I have some L298N ICs for stepper motor control, but found some great kits that made development easier and went with those. I also purchased an Arduino Stepper Motor Shield which is used in Project 45 of the 100/100 challenge (it has an L298P). Neither worked. I got the same result with both setups (which actually in some sense is a win showing it isn't a HW fault but a SW one). It was a massive let down. In going through the Project 45 code/layout I found one of the pins on the PSoC 4 didn't go to the correct labeled path. This should be a bug, but for some reason is not. I also verified the pin to the Arduino and that some pins on the PSoC 4 kit are called out to the Arduino board, but Arduino doesn't actually connect to them. Serious disappointment to watch the Project 45 video, read the literature and not get the same results. Also, went through the logic and never saw it make sense per the L298 logic sequence. I could come up with an alternative that would work, but Project 45 code/layout and Arduino don't match up. That may be why the thing doesn't work, is because the logic and layout doesn't work.

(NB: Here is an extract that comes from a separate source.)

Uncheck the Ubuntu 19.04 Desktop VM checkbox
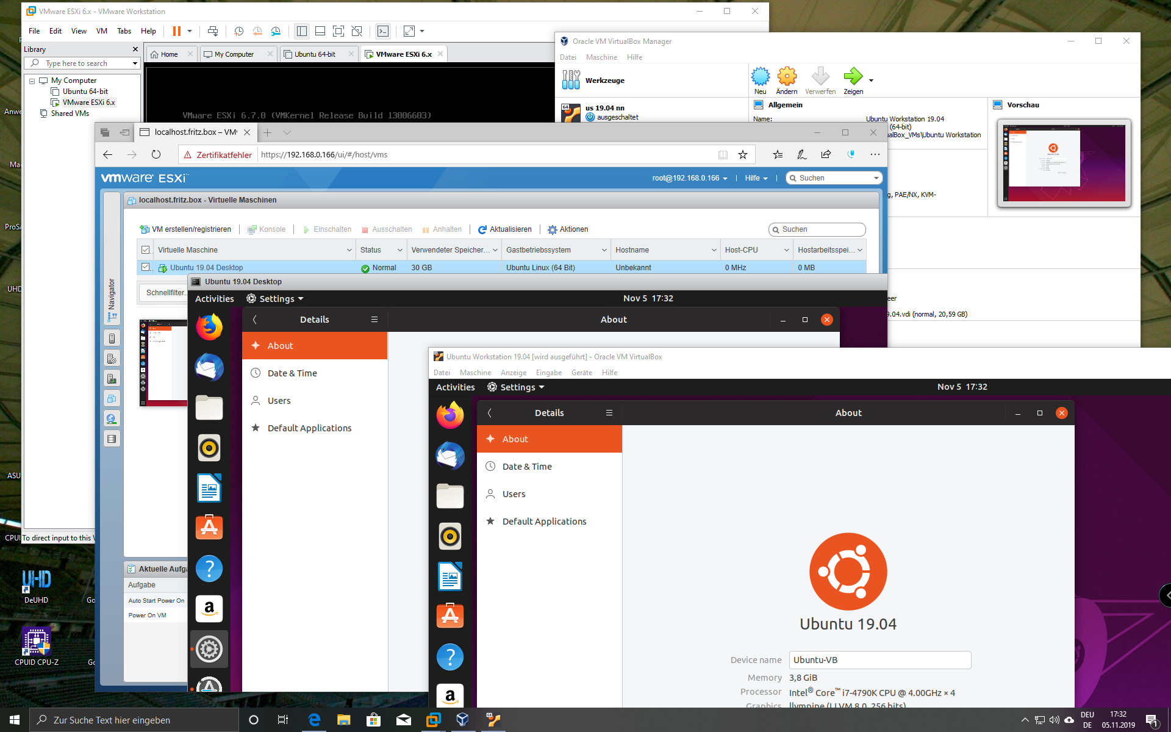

Found a similar issue with Project 41 for thermistor. Without experience, I wouldn't have right away looked at the system and identified it not able to work without voltage across the voltage divider. The documentation and the code do not reference setting this up. Attempting to add this also proved difficult. There wasn't an immediate obvious way to pull 3.3VDC from the PSoC 4 pin to another pin. Part of the advertisement for PSoC is that you can connect any pin to any pin externally or internally, but reviewing the list of pins to do this, several were missing. I'm guessing there is some place to unlock something and really hack and break.
In the same Project 41, they reference opening up the Bridge Control Panel. This wasn't obvious, but once found and open and connected, it never read the info and displayed it to the graph. We identified a UART output pin, scoped it and saw it talking, but the BCP didn't have any clear way about displaying its' data (or even collecting it). Without the voltage on the voltage divider, the graph still should have been outputting something even though it would be gibberish. The graph remained blank.
These two projects aren't the first that I've seen like this. I'm not sure if others have just gotten lucky and don't want to admit it, but some postings where code is requested, people won't furnish it and in some of the setup instructions, things are blatantly missing. It is very apparent that what is published doesn't match what is produced.
As negative as all that sounds, it is still very enjoyable. I love the creator layout/design interface. I'm proud to be a part of this competition and enjoy working with the hardware.